Cooper Hummel (C/DH - ARI) - Hummel singled, walked 4 times, and stole a base on Wednesday in the extra-inning win over the Astros. Somewhat of a surprise on the D-Backs roster, Hummel is a very patient hitter with a plus contact tool and slowly developing power that has likely reached an average level. The biggest things that Hummel has going for him are these: catcher eligibility and hitting leadoff. That alone has resulted in a pickup from me in one of my extremely deep leagues, but a catcher-eligible player that is hitting leadoff is valuable in almost all formats...the key here is whether he is going to be able to maintain this playing time or not, and since he's played in every game so far, it's reasonable to think that he should in the short-term at least.

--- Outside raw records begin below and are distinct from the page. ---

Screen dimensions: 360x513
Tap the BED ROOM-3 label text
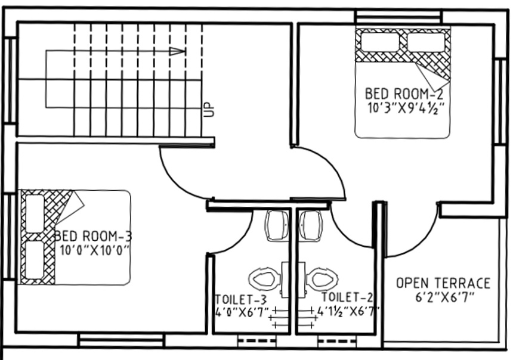[92, 235]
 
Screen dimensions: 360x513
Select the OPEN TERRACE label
[443, 283]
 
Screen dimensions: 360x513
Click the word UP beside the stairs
[208, 110]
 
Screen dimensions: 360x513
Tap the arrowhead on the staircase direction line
[177, 52]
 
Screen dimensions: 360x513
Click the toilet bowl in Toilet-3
[264, 278]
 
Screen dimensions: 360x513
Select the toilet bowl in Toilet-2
[322, 278]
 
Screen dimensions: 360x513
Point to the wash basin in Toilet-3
[276, 225]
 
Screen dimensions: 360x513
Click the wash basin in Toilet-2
[311, 225]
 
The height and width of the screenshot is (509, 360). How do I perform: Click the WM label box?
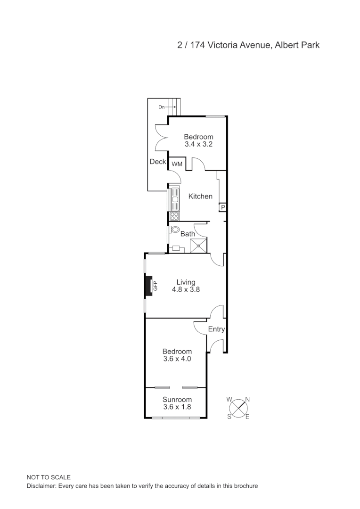(177, 164)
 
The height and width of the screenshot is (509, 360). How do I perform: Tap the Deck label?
(158, 162)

If you're light on catching, I have no problem with a pickup here.
KeBryan Hayes (3B - PIT) - Hayes returned from the Opening Day thumb cramp and hit in the next 4 games before Wednesday, and then took it to another level with a 4-4 day against Kyle Hendricks and the Cubs. Hayes is a terrific contact hitter with a well above average exit velocity.....he's really just a small launch angle adjustment away from being a star. Still just 25, I expect Hayes to be a top-10 3B this season with a ceiling that rivals just about anyone's at the position.